Boudon nasce a Parigi nel 1934. La riflessione di Boudon si situa in quel filone di studi che
prende il nome di teoria della scelta razionale. Ispirandosi ai presupposti metodologici
dell’individualismo metodologico, Boudon cerca di estendere alla sociologia i modelli
economici, andando oltre l’agire intenzionale degli individui e l’agire condizionato delle
strutture. Centrale è per Boudon il concetto di razionalità dell’agire umano che nei testi più
importanti, come “Effetti e teorie dell’azione”, “Il posto del disordine” e “Il saggio
Razionalità e teorie dell’azione”, intende non soltanto come capacità di adeguare i mezzi a
disposizione con i fini da perseguire, ma anche come capacità cognitiva che si determina in
base a norme e valori che possono anche essere basati su presupposti o su false credenze.

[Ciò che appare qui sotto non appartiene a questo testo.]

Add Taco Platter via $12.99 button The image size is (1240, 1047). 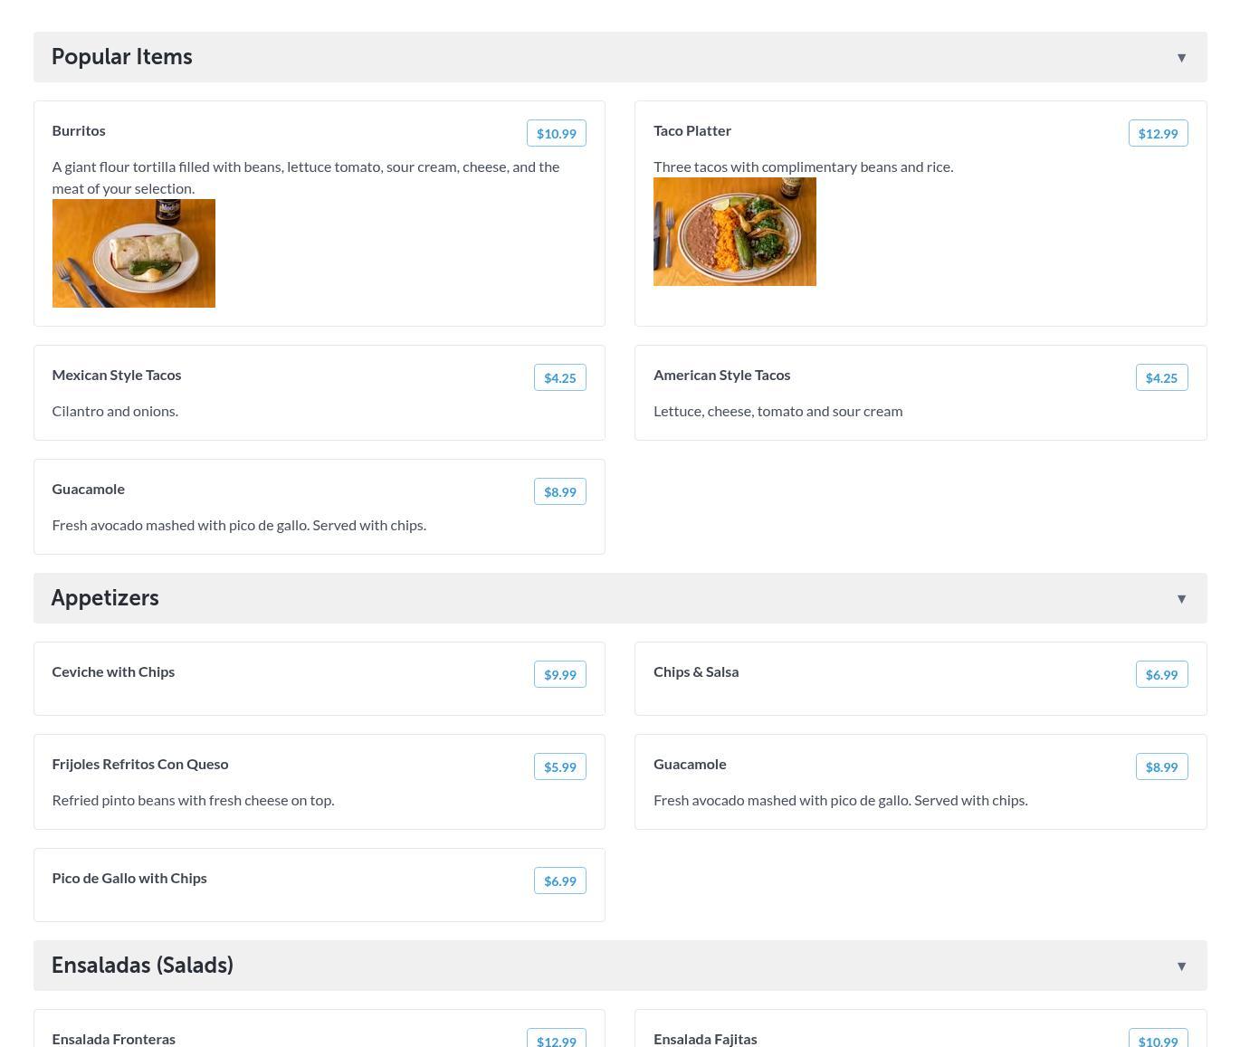(1158, 133)
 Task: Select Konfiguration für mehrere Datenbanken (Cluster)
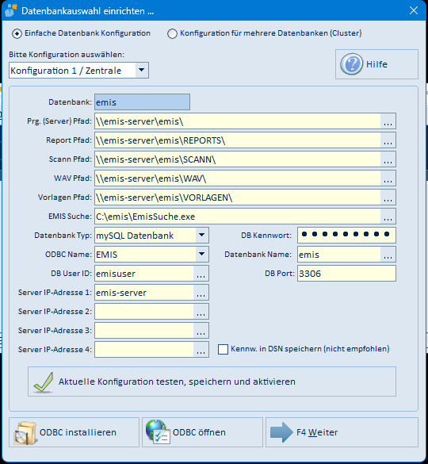click(x=172, y=33)
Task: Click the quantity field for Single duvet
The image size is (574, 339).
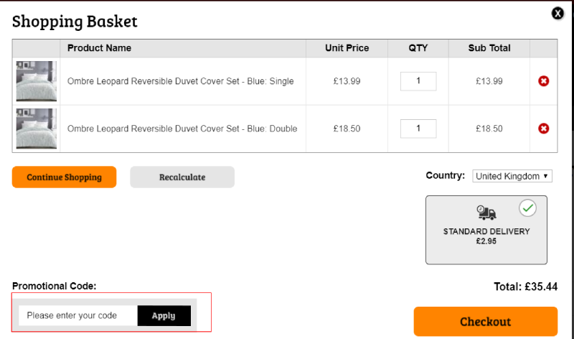Action: click(x=418, y=81)
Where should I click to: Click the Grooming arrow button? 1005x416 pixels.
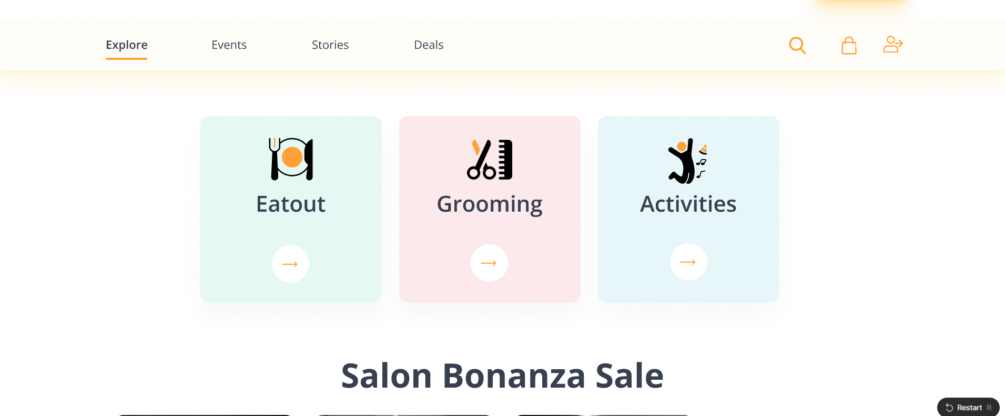(x=489, y=263)
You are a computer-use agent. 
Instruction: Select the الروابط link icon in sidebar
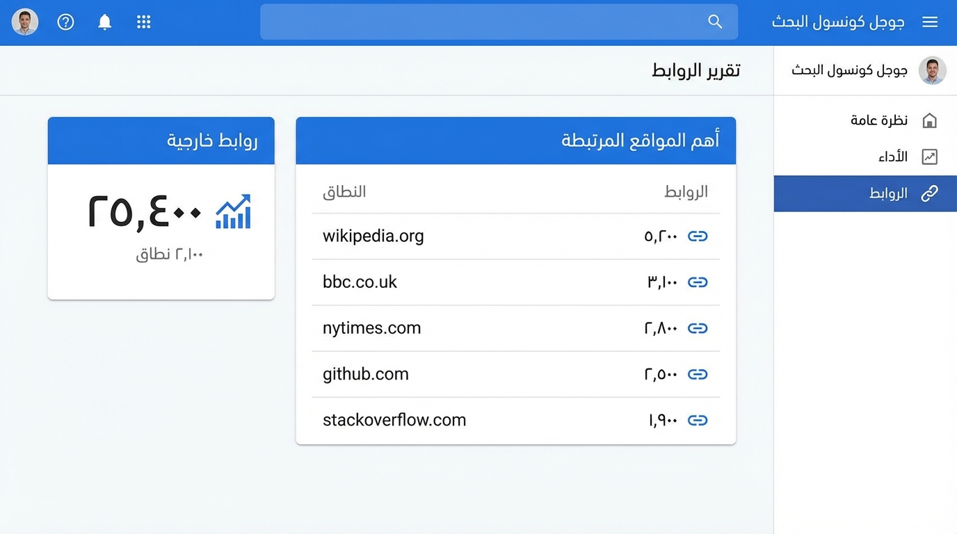[x=931, y=193]
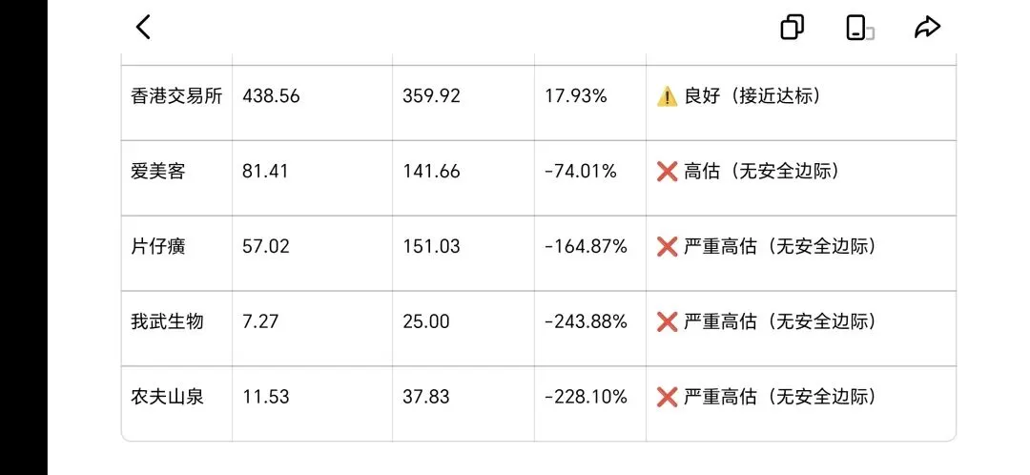1030x475 pixels.
Task: Click red X icon in 农夫山泉 row
Action: [667, 397]
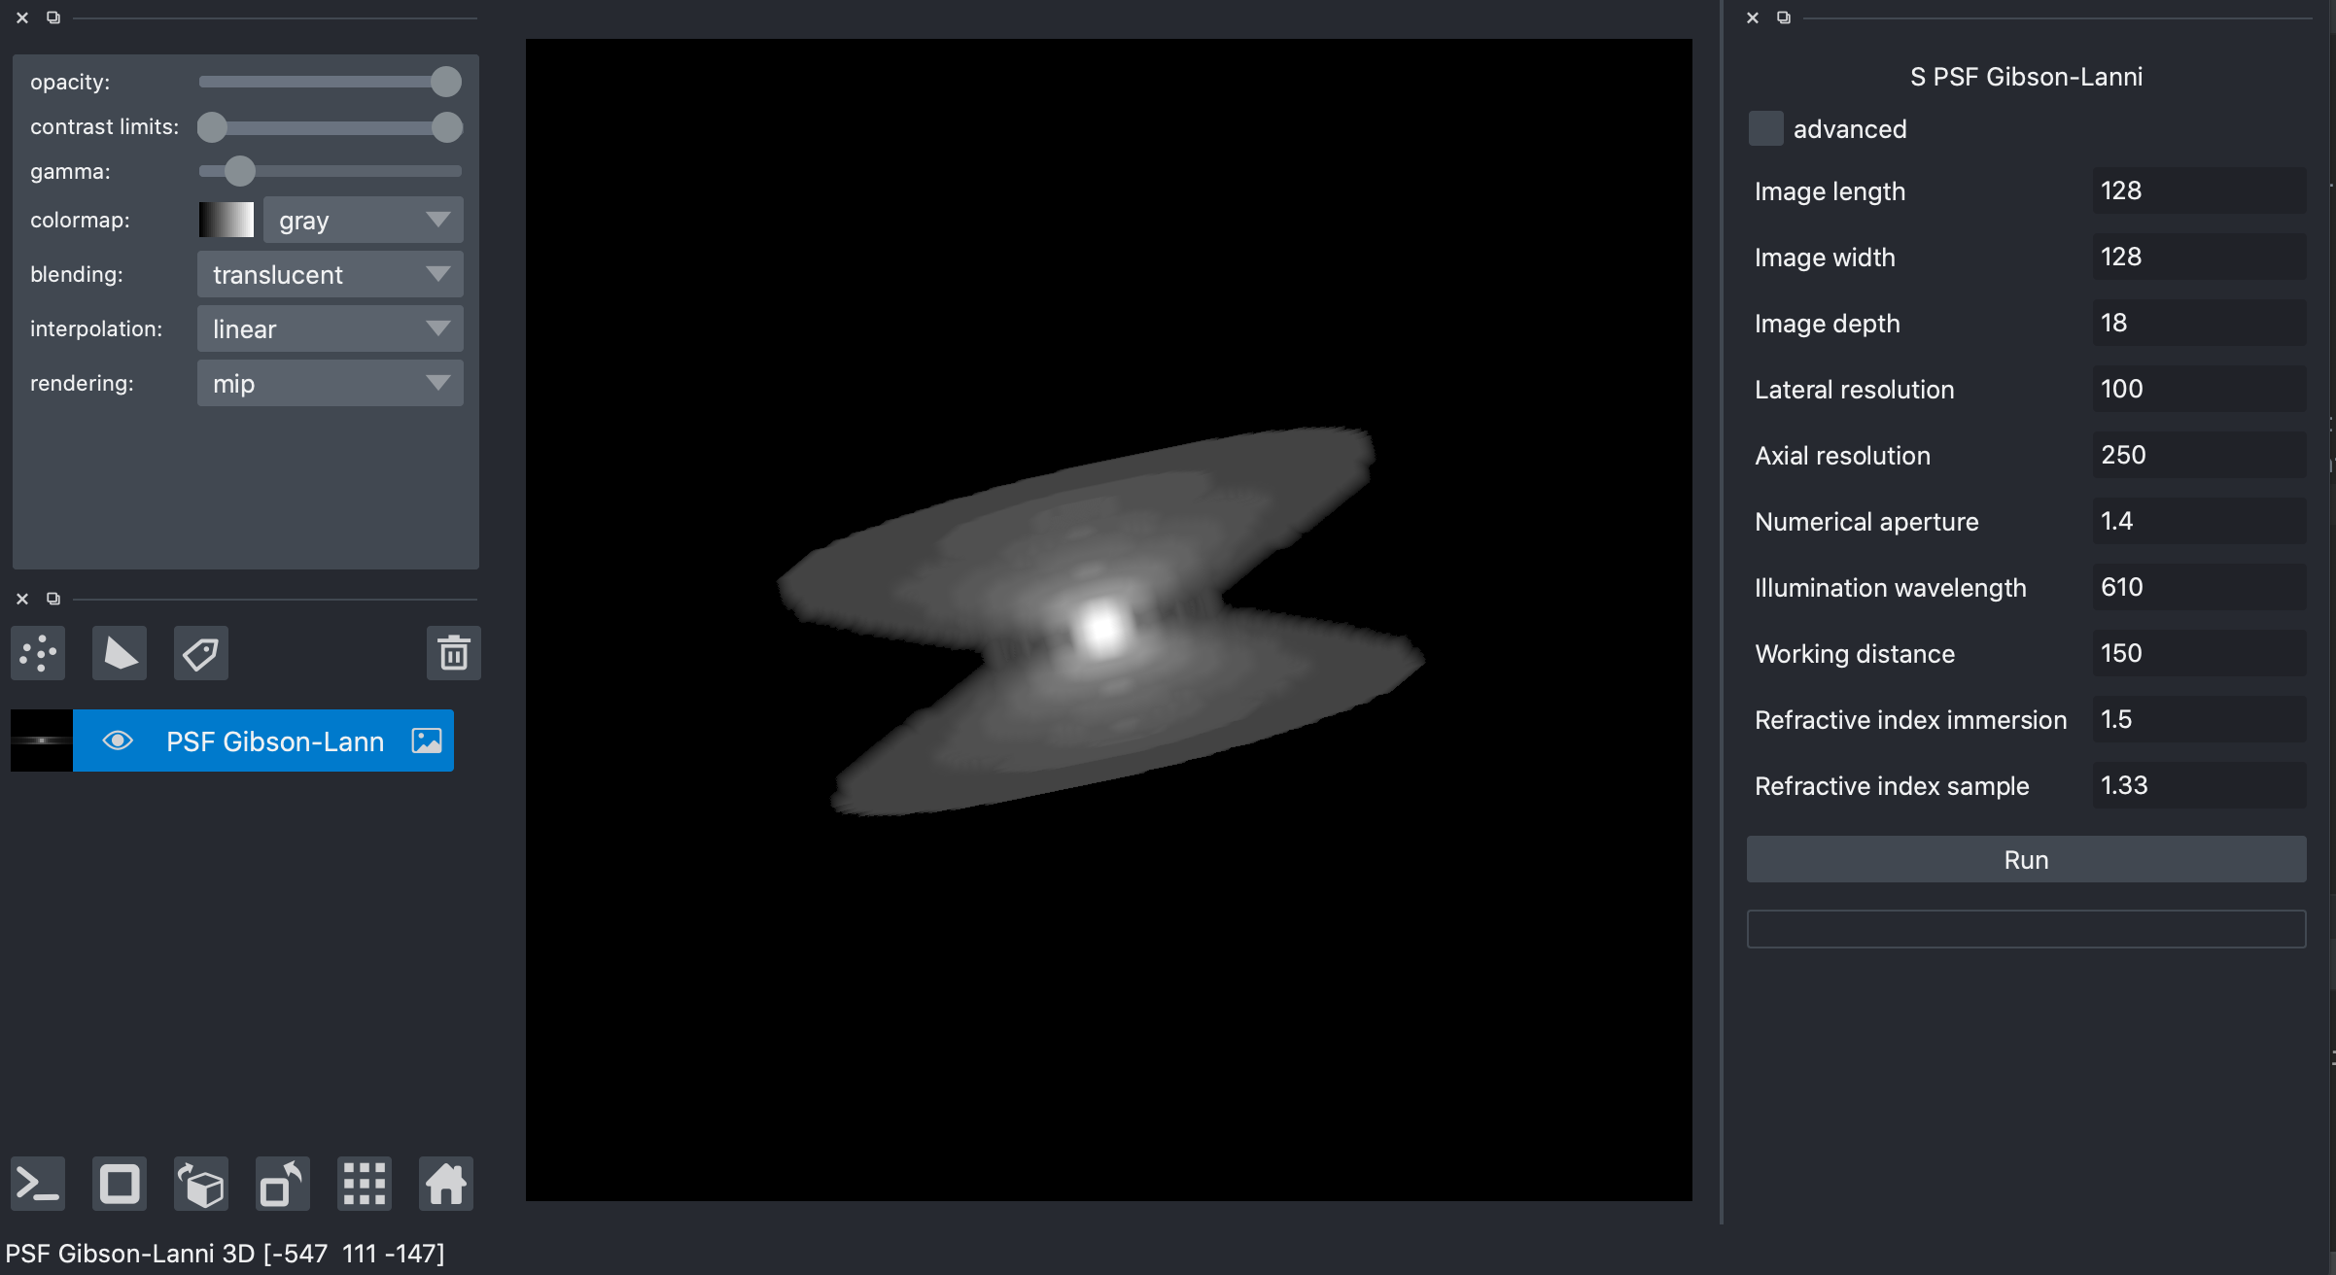
Task: Click the PSF layer thumbnail preview
Action: click(x=42, y=741)
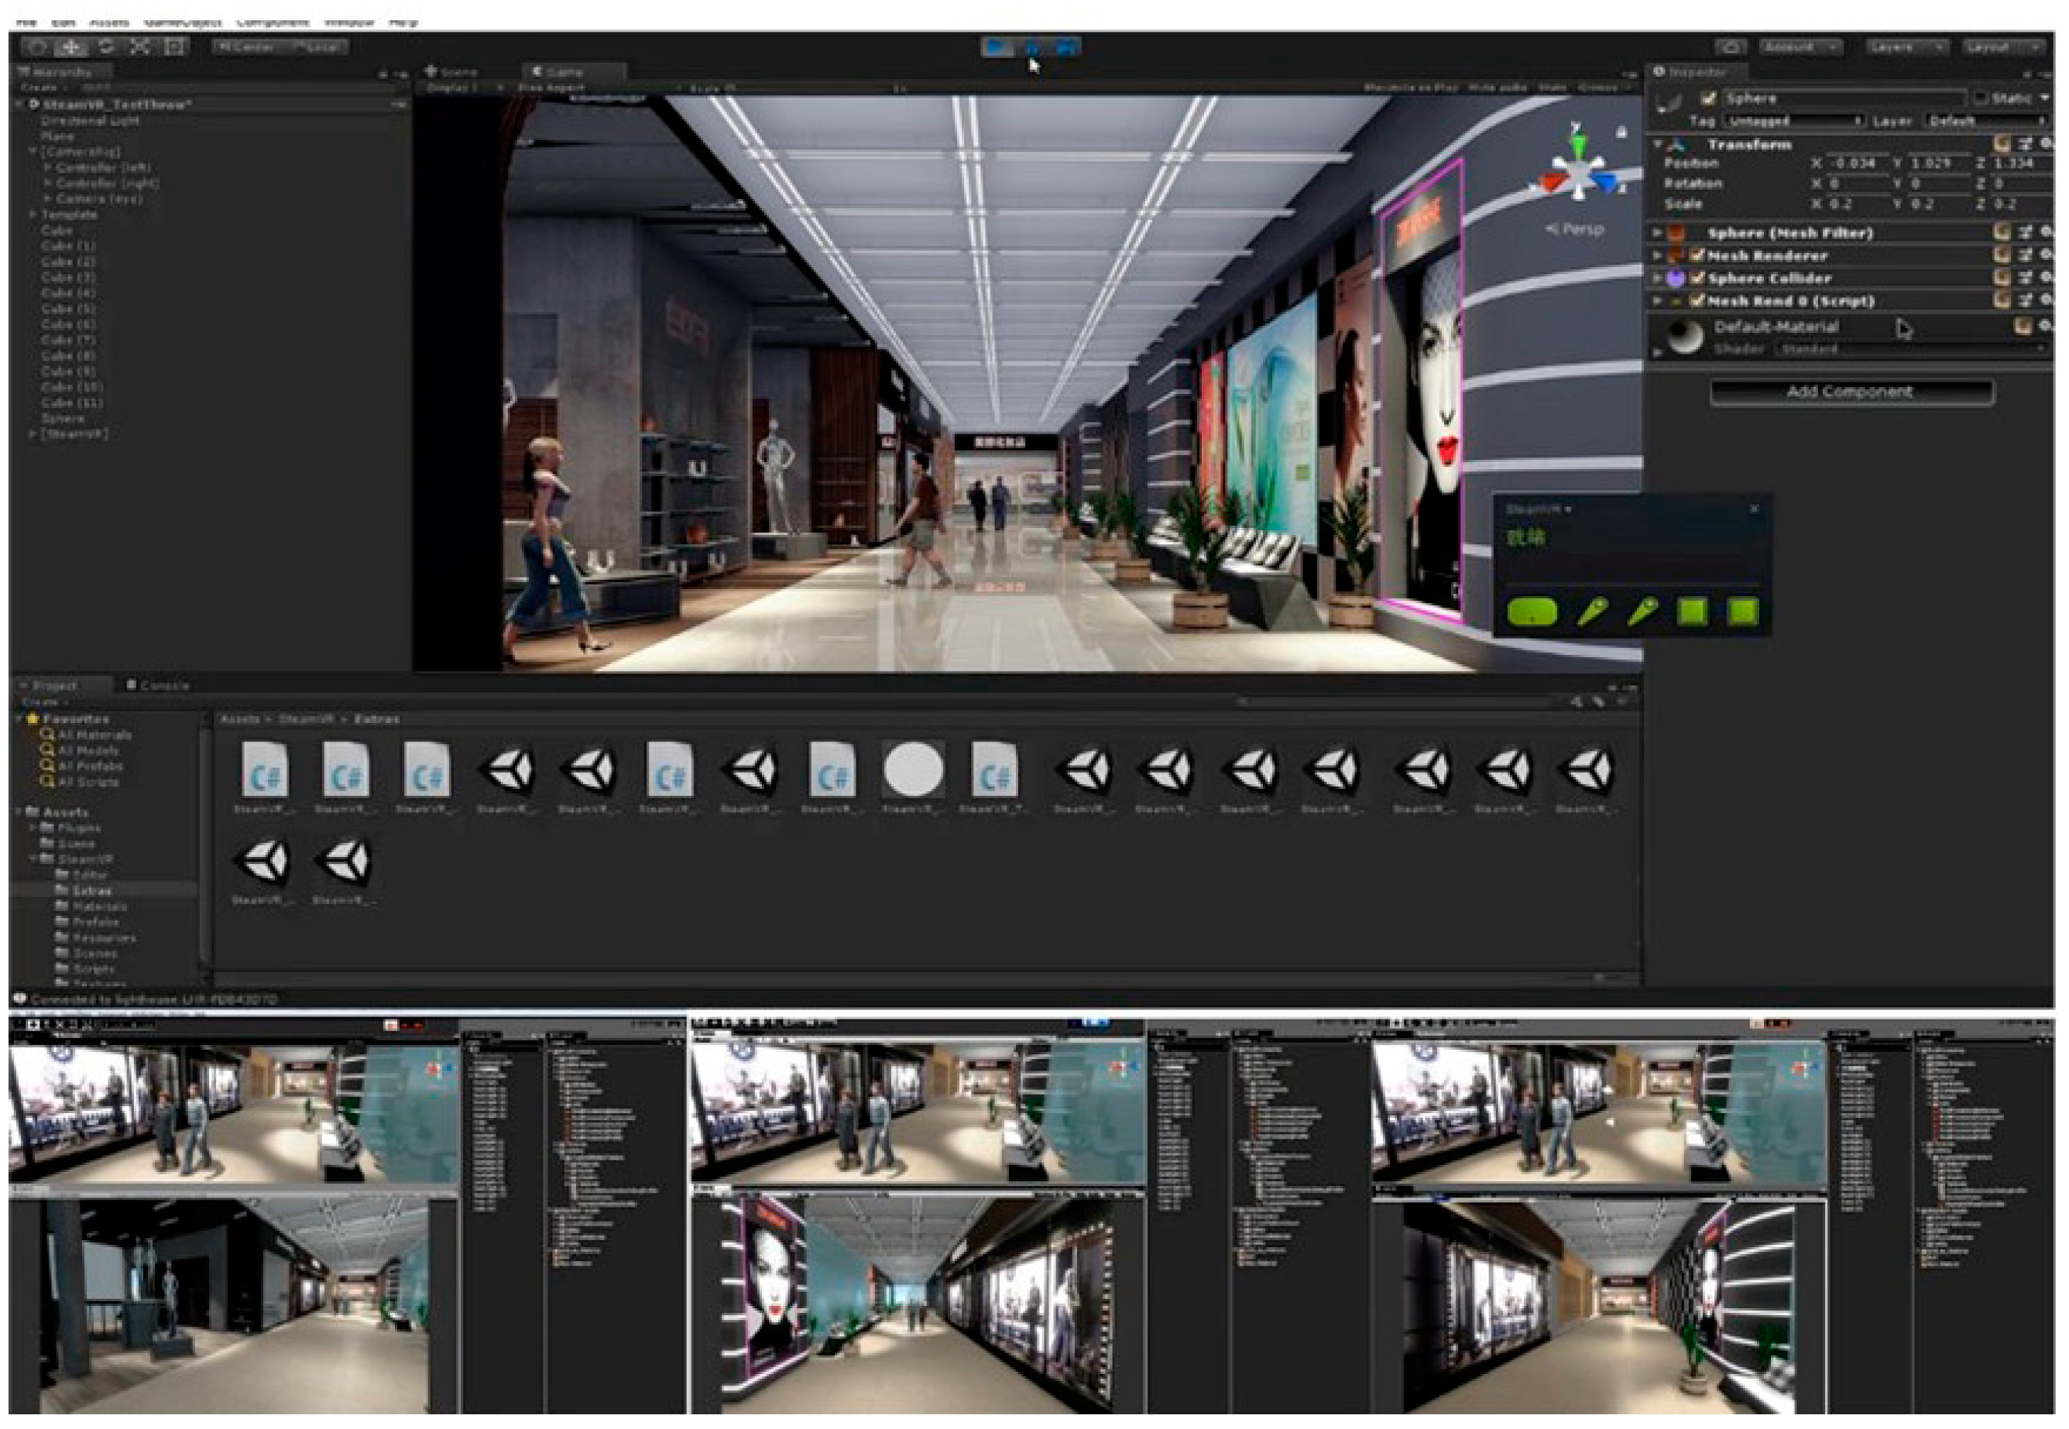Select the white sphere asset in Project
Screen dimensions: 2069x1429
[913, 770]
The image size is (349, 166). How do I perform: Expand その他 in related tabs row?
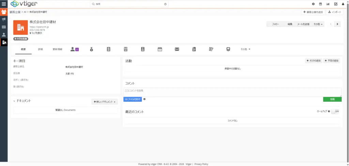pos(245,49)
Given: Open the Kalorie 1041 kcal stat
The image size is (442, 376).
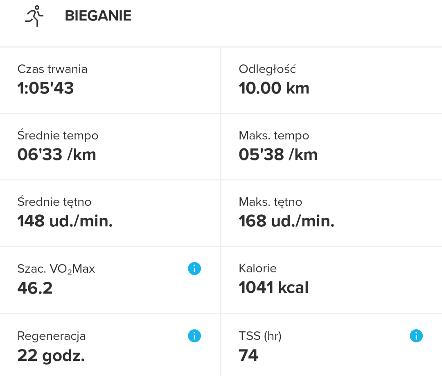Looking at the screenshot, I should pos(273,287).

Boudon introduce il concetto di buone ragioni proprio per evidenziare come nell’agire
umano sia presente una forte componente valoriale di tipo etico e religioso. Boudon fa una
distinzione fra la razionalità di posizione, ovvero quella razionalità legata all’esperienza
immediata ad esempio le diverse buone ragioni dell'operaio nel ritenere l'automazione
causa della disoccupazione, e quelle dell'imprenditore che sostiene il contrario, e la
razionalità di disposizione, ovvero quella razionalità legata alla formazione dell’individuo ad
esempio due individui appartenenti a due culture differenti. Queste due indicano che la
razionalità va intesa solo e soltanto come “situata”, ossia strettamente legata alle condizioni
materiali, sociali e culturali.
Bourdieu nasce nel 1930 a Deguin. La produzione di Bourdieu è vastissima. Non ha mai
scritto una vera e propria opera sistematica. La sua teoria e i suoi concetti vanno ricercati
nelle diverse opere sociologiche. Bourdieu si inserisce criticamente nella grande tradizione
francese che si muove tra un soggettivismo di Sartre e lo strutturalismo dell’antropologo
Lévi-Strauss. Per Bourdieu si tratta di superare sia il soggettivismo che vuole è una coscienza
libera da qualsiasi condizionamento sociale, sia l’oggettivismo che vuole l’uomo
determinato dalla struttura, cioè un’espressione della struttura, per Bourdieu, soggettivismo
e oggettivismo costituiscono un’antinomia (un contrasto) che blocca il discorso scientifico. Il
tentativo di tenere insieme sociale e individuale è per Bourdieu espresso dal concetto di
habitus, inteso come quella disposizione del soggetto di orientarsi nella complessità del
mondo. L’habitus non è innato, ma acquisito. Bourdieu si rende conto che non basta il solo
concetto di habitus, per questo egli introduce il concetto di campo, utile ad analizzare la
molteplicità degli ambiti presenti nella vita sociale moderna. Il campo è uno spazio
delimitato dove agiscono agenti in lotta fra loro per acquisire posizioni di dominio.
All’interno del campo, gli agenti hanno una posizione che possono migliorare in virtù delle
risorse che hanno a disposizione perché ereditate dalla famiglia o perché acquisite nel corso
del tempo come, ad esempio, il video di d’istruzione e che Bourdieu chiama capitale. A
partire da questi tre concetti è possibile, secondo Bourdieu, comprendere qualsiasi
fenomeno sociale e qualsiasi realtà sociale, poiché essi sono concetti universalmente validi.